> SELECTION
* * * *

# 14 Cruze Diesel starting issues



## Snipesy (Dec 7, 2015)

Power issue. Eitheir a short to ground, bad battery cable or alternator cable, or a bad battery in itself.

If none of those really seem to be the culprit start by cleaning the terminals on the battery and such.


----------



## 15cruzediesel (Sep 30, 2019)

Start by checking all bolts/nuts associated with your battery for tightness. Both positive and negative. Trace the neg through the current loop to where it bolts onto the car.

Is your battery in good shape, how old? With Snipsey's app I cleared the code after I tightened all mentioned fittings. Been several months no issues.


----------



## TurboDieselCruze2014 (Jan 23, 2020)

15cruzediesel said:


> Start by checking all bolts/nuts associated with your battery for tightness. Both positive and negative. Trace the neg through the current loop to where it bolts onto the car.
> 
> Is your battery in good shape, how old? With Snipsey's app I cleared the code after I tightened all mentioned fittings. Been several months no issues.


Dealer believes I got a bad batch of fuel I plan on creating a post covering the issue. Cause I might have to go after the company to have my fuel system replaced.


----------



## TurboDieselCruze2014 (Jan 23, 2020)

Snipesy said:


> Power issue. Eitheir a short to ground, bad battery cable or alternator cable, or a bad battery in itself.
> 
> If none of those really seem to be the culprit start by cleaning the terminals on the battery and such.


Had the negative terminal replaced under special coverage however the dealer believes I got a contaminated batch of diesel from a corporate gas station. The fuel smelled foul and unlike diesel or gasoline honestly smelled more like kerosene. I will be making a post about my experience going forward as I may have to go after the company who sold me the fuel.


----------



## 15cruzediesel (Sep 30, 2019)

TurboDieselCruze2014 said:


> Had the negative terminal replaced under special coverage however the dealer believes I got a contaminated batch of diesel from a corporate gas station. The fuel smelled foul and unlike diesel or gasoline honestly smelled more like kerosene. I will be making a post about my experience going forward as I may have to go after the company who sold me the fuel.

* * * *

> GIVEN INFORMATION

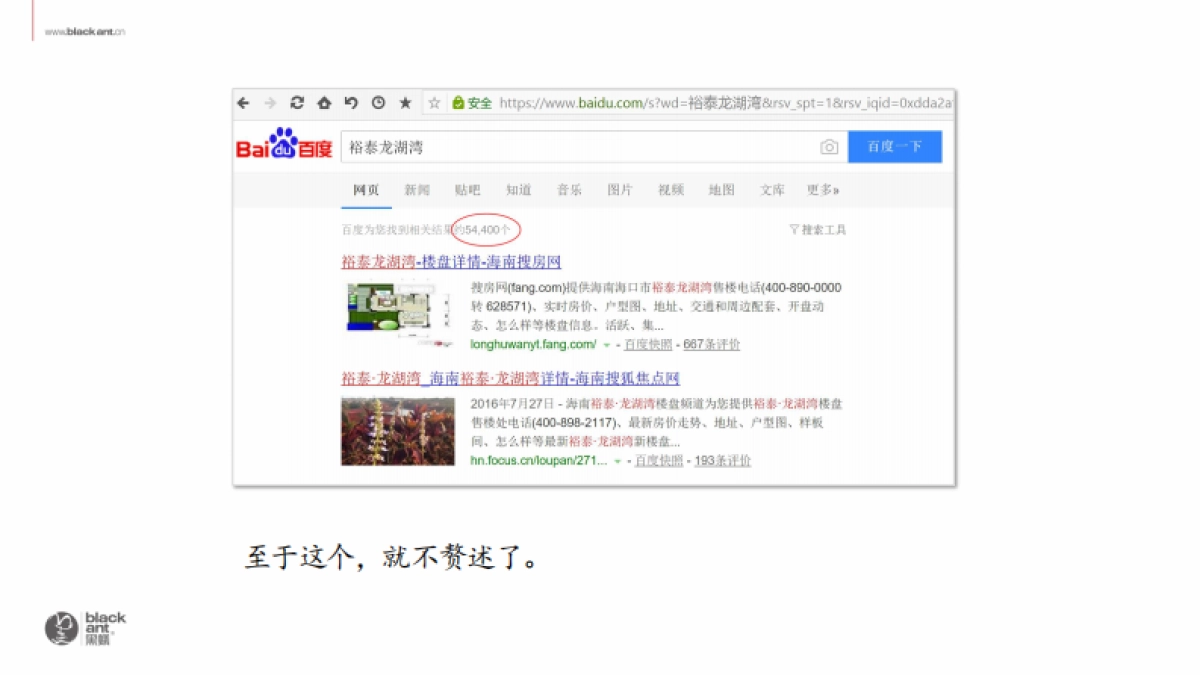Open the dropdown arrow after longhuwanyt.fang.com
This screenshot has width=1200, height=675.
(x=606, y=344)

* * * *

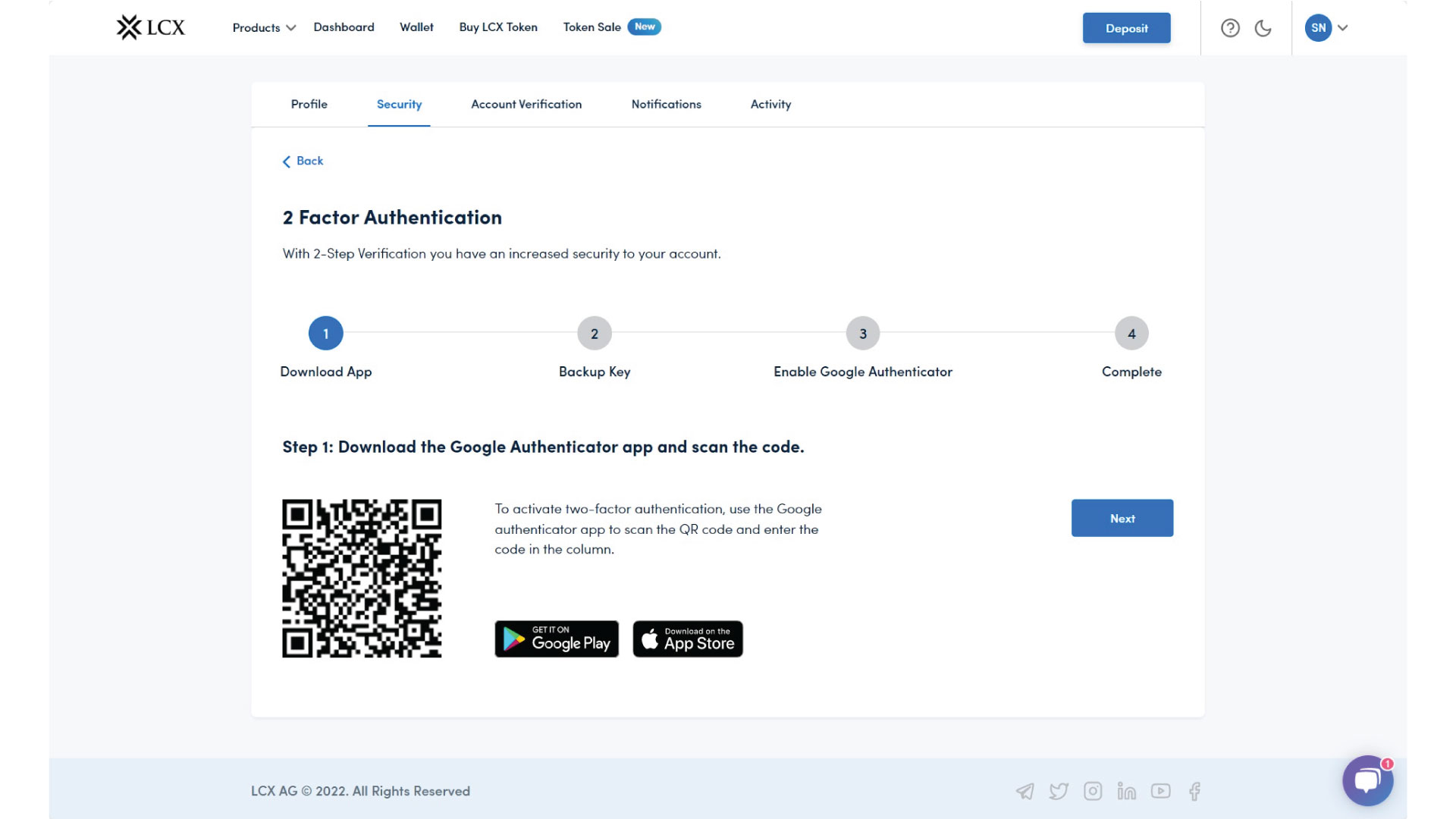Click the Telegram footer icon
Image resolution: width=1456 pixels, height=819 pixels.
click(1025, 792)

* * * *

> WHAT YOU WILL DO
Could you continue the forum thread about the 2014 Cruze Diesel's starting trouble, picking up right after its last quoted post? Nothing in the records is needed here.

> RESULT BELOW
Guess it was bad timing with the ramp. That sucks. Hopefully the right thing will get done. You can't be the only one.


----------



## Diesel4Ever (May 30, 2018)

You need to get the fuel tested first before you make any accusations or hire an attorney


----------



## TurboDieselCruze2014 (Jan 23, 2020)

15cruzediesel said:


> Guess it was bad timing with the ramp. That sucks. Hopefully the right thing will get done. You can't be the only one.


I called and spoke with the corporate and they said get all my paperwork together and if everything checks out they will compensate me. Pulling up to the ramps mixed the very last of the good with bad and luckily my car was smart enough to not let me continuously run the garbage through cause a old 12 or 24 valve dodge would have chugged that stuff through causing catastrophic failure. Dealer was able to flush and put new fuel in it with a new fuel filter which I just changed last week, bellowed smoke for a half hour and they don’t believe no damage was done and how it played out was a blessing because injectors, pumps, and the rest of the fuel system would have totaled my car.


----------



## TurboDieselCruze2014 (Jan 23, 2020)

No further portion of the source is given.